Almost 45 years ago, Ceasar died in Dallas, the long knives replaced by a hail of bullets, with the devolution of honor being such that the conspirators hid behind contract killers bought from the mafia rather than looking their prince in the eye as they betrayed him and murdered their republic.

Wars and foreign intrigues followed, as the conspirators, now the rulers of empire, fed at the trough of money and power. In Rome, uneasy parents, witness to the unspeakable, soon enough gave way to sons and daughters who reveled in wealth and decadence.

The rich were never richer, the poor never more despised. The outward forms and structures were maintained, from familiarity and convenience, but all Romans knew that democracy had been supplanted by dictatorship, that Rome had sacrificed its soul to grasp at the delirious prize of world domination.

The pathetic spectacle of the current Senate's inability to pass a non-binding resolution censuring the conduct of the Iraq war should have been played out in togas.

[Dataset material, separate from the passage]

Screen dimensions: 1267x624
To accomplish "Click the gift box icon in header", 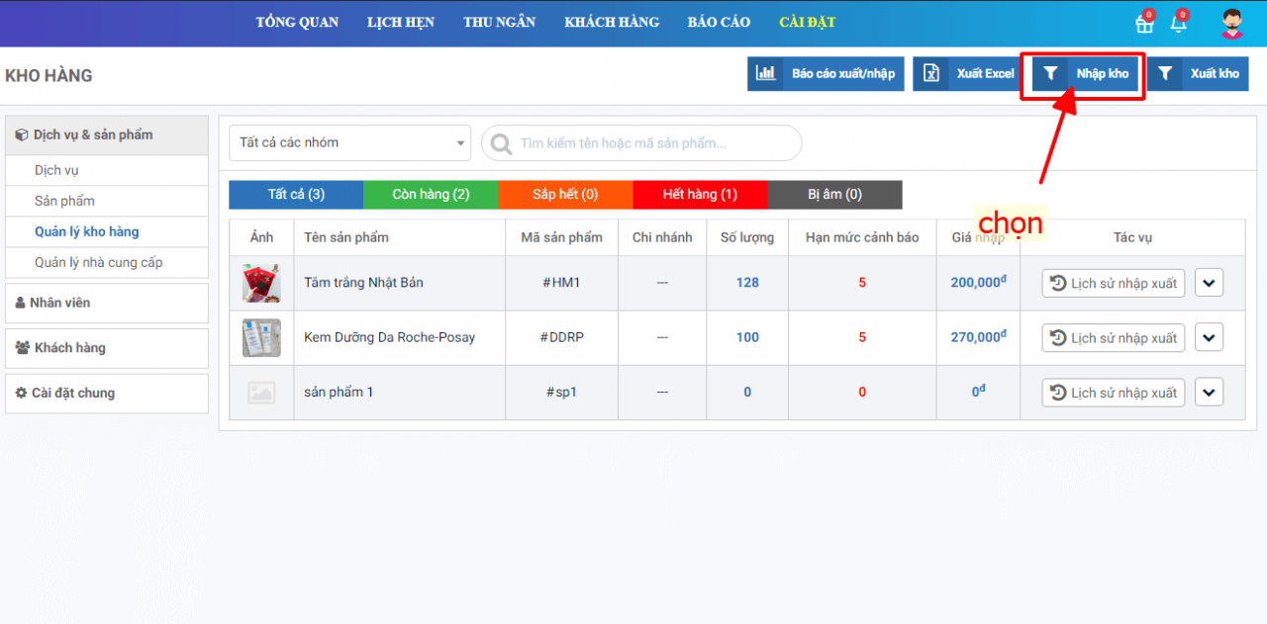I will pos(1144,23).
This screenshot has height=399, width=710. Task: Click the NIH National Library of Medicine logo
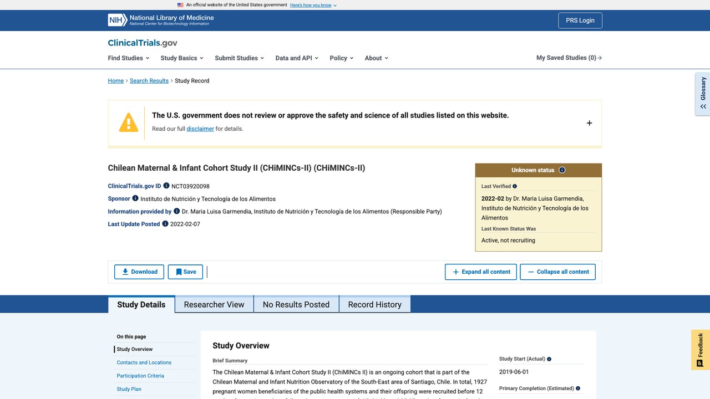[161, 20]
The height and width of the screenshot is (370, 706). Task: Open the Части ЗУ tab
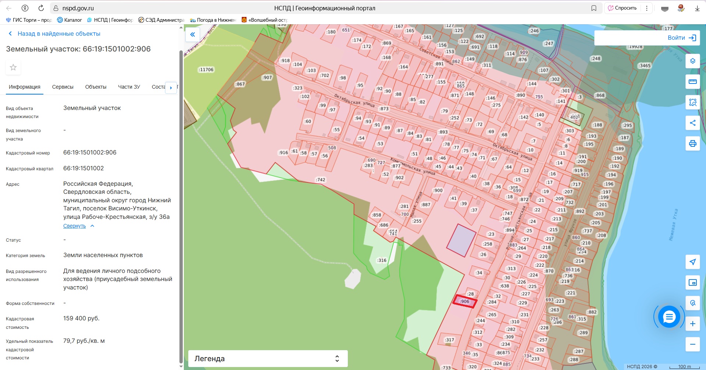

The craven politics, posturing and rank hypocrisy of the past weeks' maneuverings have reached new lows even for Congress--a profoundly saddening and shameless display that reveals an institution that is impotent, dysfunctional and frankly irrelevant. The stink of rotten decadence hangs over the farce: Congress is defunct as a viable, let alone co-equal, branch of government.

Enter Nero, playing air guitar.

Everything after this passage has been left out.